American Apparel, the casual-clothing maker known for its U.S.-made T-shirts, replaced its colorful founder and CEO Dov Charney Wednesday night after an investigation into misconduct.
The board named Chief Financial Officer John Luttrell, a former executive with Old Navy, Wet Seal and Cost Plus, as its interim CEO, according to a statement. Charney was suspended and will be terminated for cause after a contractual 30-day wait, Los Angeles-based American Apparel said.
Charney, 45, tested limits with the use of young, scantily clad models in advertisements for the company’s American-made underwear. That approach spilled over into his management, spawning lawsuits alleging sexual harassment.
The company has lost money recently under Charney and its stock has fallen under $1. His dismissal may trigger a notice of default, American Apparel said.
Most Read Stories
“We take no joy in this, but the board felt it was the right thing to do,” Allan Mayer, lead director for the past three years, said in the statement. “Dov Charney created American Apparel, but the company has grown much larger than any one individual and we are confident that its greatest days are still ahead.”
Mayer and director David Danziger were appointed as co-chairmen, replacing Charney in that role. The company will start discussions with its lenders to seek a waiver, and is working with a search firm to find a successor, it said.
An outside spokesman for the company declined to comment on the alleged misconduct or talks with lenders. Charney didn’t respond to a request for comment sent to his American Apparel email.
Charney had been working to create some breathing room for the company. Facing a debt payment that exceeded American Apparel’s cash on hand, he attracted an investment in March from the Swiss firm FiveT Capital.
While the chain has racked up about $270 million in net losses since the beginning of 2010, it had been one of the hottest retail brands in the past decade.

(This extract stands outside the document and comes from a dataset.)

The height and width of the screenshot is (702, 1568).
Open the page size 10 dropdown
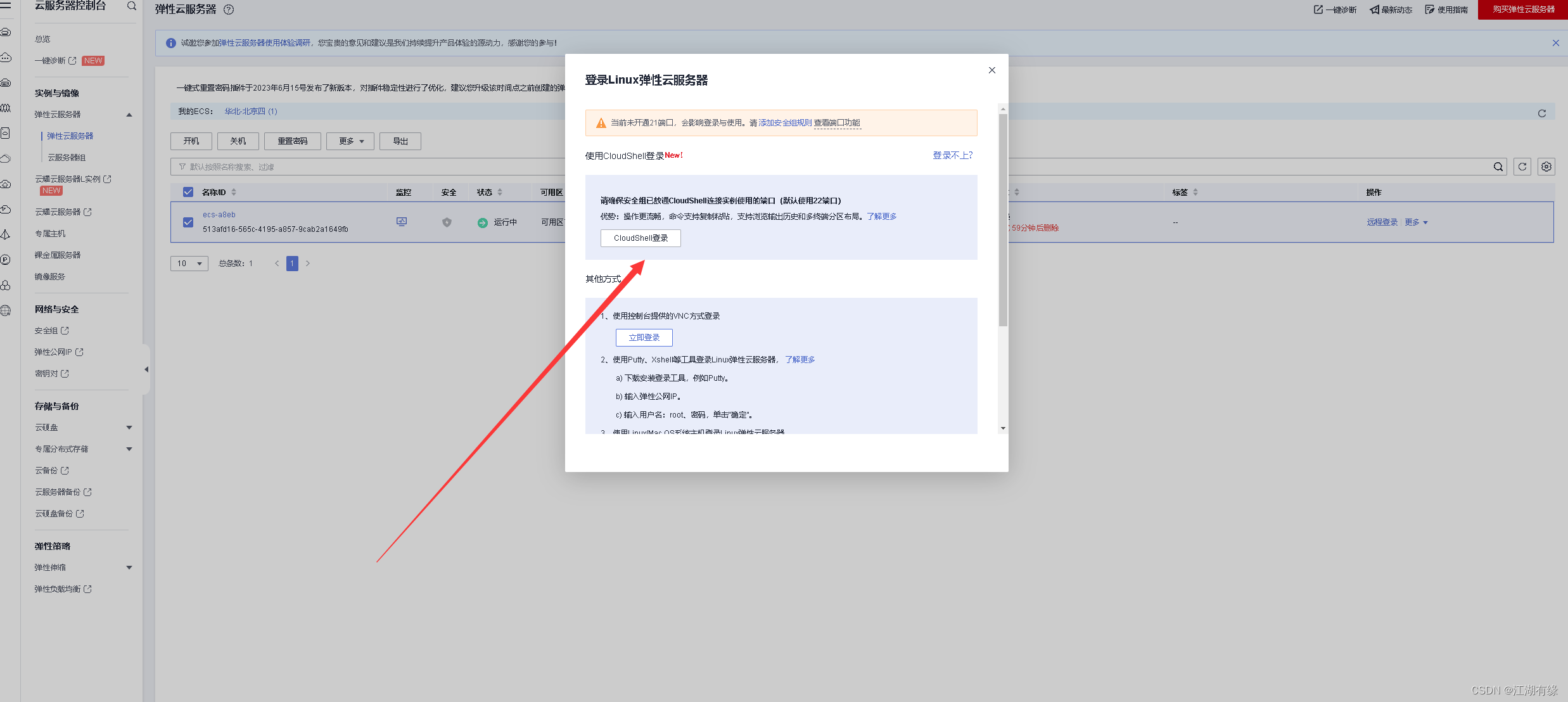pyautogui.click(x=189, y=264)
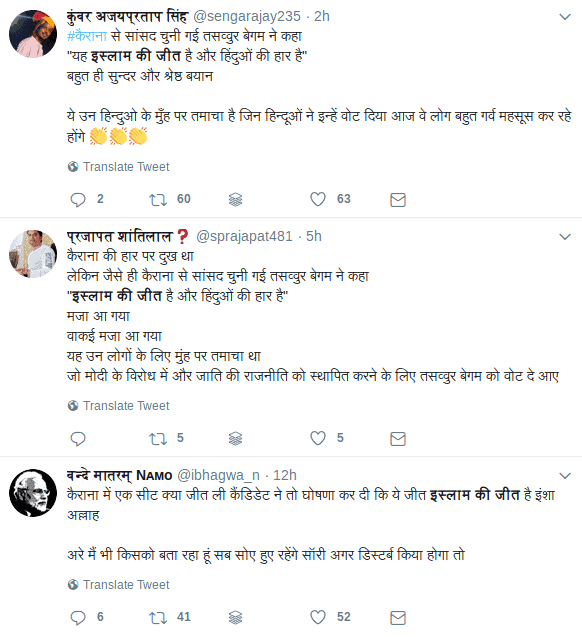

With its irreverent advertising, U.S.-made goods and tightfitting clothes, the company almost doubled sales between 2006 and 2008.
In recent years, sales have slowed and losses have piled up, in part because of a costly new distribution center that didn’t perform as expected.
In February 2006, a former employee alleged she was subjected to sexual harassment that led to a finding from the Equal Employment Opportunity Commission that reasonable cause existed that women were subjected to harassment at the company, according to regulatory filings. The company reached a three-year agreement with the employee and the EEOC in August 2013 that governs its administrative measures.